Task goal -
Your answer must be an exact copy of the listing.

Material provided -
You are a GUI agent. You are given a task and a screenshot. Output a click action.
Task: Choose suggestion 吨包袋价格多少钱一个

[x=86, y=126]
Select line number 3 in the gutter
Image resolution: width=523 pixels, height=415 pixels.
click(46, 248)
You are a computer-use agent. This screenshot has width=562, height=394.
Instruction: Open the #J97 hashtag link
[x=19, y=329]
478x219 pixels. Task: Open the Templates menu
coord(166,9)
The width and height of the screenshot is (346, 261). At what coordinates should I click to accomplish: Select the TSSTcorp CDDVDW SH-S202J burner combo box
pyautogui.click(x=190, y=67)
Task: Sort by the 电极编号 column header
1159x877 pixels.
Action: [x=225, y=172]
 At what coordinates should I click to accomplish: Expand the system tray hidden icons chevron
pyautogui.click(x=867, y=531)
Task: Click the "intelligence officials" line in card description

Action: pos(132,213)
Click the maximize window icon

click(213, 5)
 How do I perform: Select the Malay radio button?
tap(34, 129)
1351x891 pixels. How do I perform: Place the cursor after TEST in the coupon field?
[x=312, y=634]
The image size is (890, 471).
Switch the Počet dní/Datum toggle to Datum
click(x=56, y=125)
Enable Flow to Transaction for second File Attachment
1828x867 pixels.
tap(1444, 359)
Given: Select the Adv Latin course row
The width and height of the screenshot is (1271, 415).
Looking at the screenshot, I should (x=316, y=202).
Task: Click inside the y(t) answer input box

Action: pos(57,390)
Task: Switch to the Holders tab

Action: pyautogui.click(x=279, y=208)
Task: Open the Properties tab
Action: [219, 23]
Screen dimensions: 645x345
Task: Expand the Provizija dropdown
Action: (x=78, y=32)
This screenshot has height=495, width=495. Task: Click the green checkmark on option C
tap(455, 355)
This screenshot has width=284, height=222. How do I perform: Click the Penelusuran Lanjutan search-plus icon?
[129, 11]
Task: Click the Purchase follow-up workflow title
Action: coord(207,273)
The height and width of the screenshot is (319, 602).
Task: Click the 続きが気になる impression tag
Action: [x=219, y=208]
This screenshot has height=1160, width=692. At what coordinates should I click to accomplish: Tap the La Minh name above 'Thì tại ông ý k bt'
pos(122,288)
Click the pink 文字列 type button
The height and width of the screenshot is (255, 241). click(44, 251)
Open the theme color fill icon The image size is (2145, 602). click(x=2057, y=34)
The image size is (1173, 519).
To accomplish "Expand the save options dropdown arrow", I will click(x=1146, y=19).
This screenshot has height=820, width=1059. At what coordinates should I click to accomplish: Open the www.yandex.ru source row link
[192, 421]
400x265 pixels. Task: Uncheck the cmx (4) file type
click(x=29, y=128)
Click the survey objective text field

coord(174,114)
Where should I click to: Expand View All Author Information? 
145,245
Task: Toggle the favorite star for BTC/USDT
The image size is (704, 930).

Result for this exercise -
You are a GUI agent. You are given a task and a screenshot. Output a click action.
Task: Choose suggestion 吨包袋价格多少钱一个

[x=86, y=126]
Select line number 3 in the gutter
Image resolution: width=523 pixels, height=415 pixels.
click(46, 248)
You are a computer-use agent. This screenshot has width=562, height=394.
Instruction: Open the #J97 hashtag link
[x=19, y=329]
478x219 pixels. Task: Open the Templates menu
coord(166,9)
The width and height of the screenshot is (346, 261). At what coordinates should I click to accomplish: Select the TSSTcorp CDDVDW SH-S202J burner combo box
pyautogui.click(x=190, y=67)
Task: Sort by the 电极编号 column header
1159x877 pixels.
Action: [x=225, y=172]
 At what coordinates should I click to accomplish: Expand the system tray hidden icons chevron
pyautogui.click(x=867, y=531)
Task: Click the "intelligence officials" line in card description

Action: pos(132,213)
Click the maximize window icon

click(213, 5)
 How do I perform: Select the Malay radio button?
tap(34, 129)
1351x891 pixels. How do I perform: Place the cursor after TEST in the coupon field?
[x=312, y=634]
The image size is (890, 471).
Switch the Počet dní/Datum toggle to Datum
click(x=56, y=125)
Enable Flow to Transaction for second File Attachment
1828x867 pixels.
tap(1444, 359)
Given: Select the Adv Latin course row
The width and height of the screenshot is (1271, 415).
Looking at the screenshot, I should (x=316, y=202).
Task: Click inside the y(t) answer input box

Action: pos(57,390)
Task: Switch to the Holders tab

Action: pyautogui.click(x=279, y=208)
Task: Open the Properties tab
Action: [219, 23]
Screen dimensions: 645x345
Task: Expand the Provizija dropdown
Action: (x=78, y=32)
This screenshot has height=495, width=495. Task: Click the green checkmark on option C
tap(455, 355)
This screenshot has width=284, height=222. How do I perform: Click the Penelusuran Lanjutan search-plus icon?
[129, 11]
Task: Click the Purchase follow-up workflow title
Action: coord(207,273)
The height and width of the screenshot is (319, 602).
Task: Click the 続きが気になる impression tag
Action: [x=219, y=208]
This screenshot has height=1160, width=692. At what coordinates should I click to accomplish: Tap the La Minh name above 'Thì tại ông ý k bt'
pos(122,288)
Click the pink 文字列 type button
The height and width of the screenshot is (255, 241). click(44, 251)
Open the theme color fill icon The image size is (2145, 602). click(x=2057, y=34)
The image size is (1173, 519).
To accomplish "Expand the save options dropdown arrow", I will click(x=1146, y=19).
This screenshot has height=820, width=1059. At what coordinates should I click to accomplish: Open the www.yandex.ru source row link
[192, 421]
400x265 pixels. Task: Uncheck the cmx (4) file type
click(x=29, y=128)
Click the survey objective text field

coord(174,114)
Where should I click to: Expand View All Author Information? 
145,245
Task: Toggle the favorite star for BTC/USDT
The image size is (704, 930).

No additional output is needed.